* _Direction 1_: In the forum thread, roughly how fast was Cory1990 going on the turn where the car spun out?
* _Direction 2_: Transcribe everything in the forum thread from "Just had a super" down to "a stop sign.".

# Yay rain!!



## Cory1990 (Jun 14, 2012)

Just had a super heavy downpour here, the only downside is that I was in my street/strip can and I had the wrong set of wheels on for the rain. The car wouldn't hold the road for crap and I ended up spinning out on a country road. The huge downside is that I had my 2 year old niece in the car with me. I wouldn't be able to live with myself if I caused her to get hurt. But lucky for me the car just spun and did a 180 and I was able to keep it in the center of the road. 

The turn I spun out on I was doing about 45 it's rated for 50mph so I was going slow as hell I downshifted to 3rd and went into the turn and then it happend. Also seen 3 car wrecks on my way home. 2 in the ditch and one person rear ended someone at a stop sign. 

Over all a good night with unexpected rain. Just wish I had my suv instead of the car lol.


----------



## Cam (Nov 9, 2009)

Glad you are okay! Got a few inches today, here over in MN. It dried up pretty quickly, and I was able to take my Yamaha R6 out for a cruise.


----------



## Cory1990 (Jun 14, 2012)

Lucky you, I crashed my 636 and have not rode again. High siding a motorcycle at 80mph is not fun. And the pavement hurts. First day I decided to ware a helmet I got to brave and wrecked. Worse mistake of my life it left my hip broken in 3 spots. I slid down the road while watching my bike do flips on the side of me. The road ate threw my riding jacket and left me with a lot of rash as well. Pos jacket I spent $400 on didn't help at all. The helmet worked great though! 


Here's what came threw the jacket after a few weeks of healing 










I wish I had pictures of when it first happened. I used to have more of a tattoo there that's gone now lol. Also jeans on a bike sucks!! I have a huge hole in my knee and the most bad ass looking scar in the world lol


----------



## lohachata (Jan 27, 2006)

dummy................


----------



## jamestanker (Jun 30, 2012)

Cory1990 said:


> Lucky you, I crashed my 636 and have not rode again. High siding a motorcycle at 80mph is not fun. And the pavement hurts. First day I decided to ware a helmet I got to brave and wrecked. Worse mistake of my life it left my hip broken in 3 spots. I slid down the road while watching my bike do flips on the side of me. The road ate threw my riding jacket and left me with a lot of rash as well. Pos jacket I spent $400 on didn't help at all. The helmet worked great though!
> 
> 
> Here's what came threw the jacket after a few weeks of healing
> ...


Imagine what that would have looked like with only a t shirt and jeans. 

I dont ride anymore but I used to. Here in Manila there are millions of bikes. Mostly small engines or scooters they get squashed between cars all the time because they split lanes and dont pay attention

Manila riding a motorcycle is the number one way to die in an accident while on vacation in Asia


----------



## emc7 (Jul 23, 2005)

Cycles are a common death here, too. Seems like one a week just in metro Atlanta. Sharing the road with huge trucks and texting, oblivious car drivers is suicidal. But I have friends who ride everywhere because they can afford a bike and not a car. You need a special license and a training course for the big bikes, but here you can run a low-powered scooter on just a (car) learner's permit. 

My paramedic aunt and uncle sold their bike after picking up one too many "donor cycle" victims off the road.

* _Provided material_:

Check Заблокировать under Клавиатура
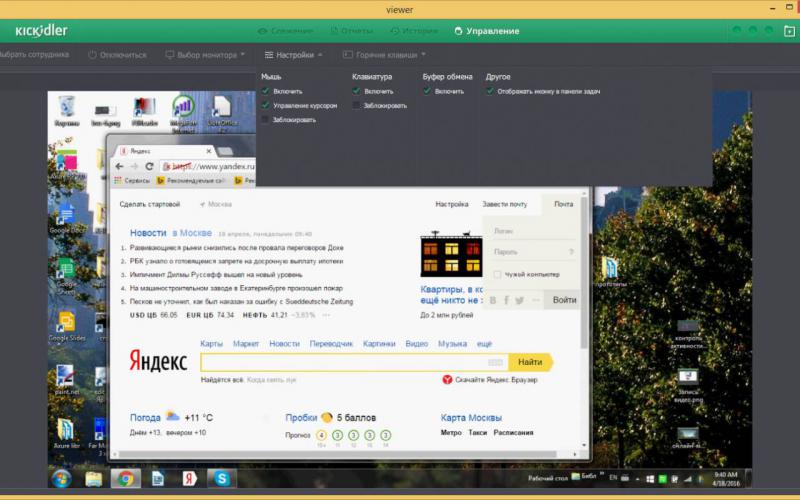This screenshot has width=800, height=500. click(357, 105)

* _Correct output 1_: About 45 mph, on a turn rated for 50 mph.

* _Correct output 2_:
Just had a super heavy downpour here, the only downside is that I was in my street/strip can and I had the wrong set of wheels on for the rain. The car wouldn't hold the road for crap and I ended up spinning out on a country road. The huge downside is that I had my 2 year old niece in the car with me. I wouldn't be able to live with myself if I caused her to get hurt. But lucky for me the car just spun and did a 180 and I was able to keep it in the center of the road. 

The turn I spun out on I was doing about 45 it's rated for 50mph so I was going slow as hell I downshifted to 3rd and went into the turn and then it happend. Also seen 3 car wrecks on my way home. 2 in the ditch and one person rear ended someone at a stop sign.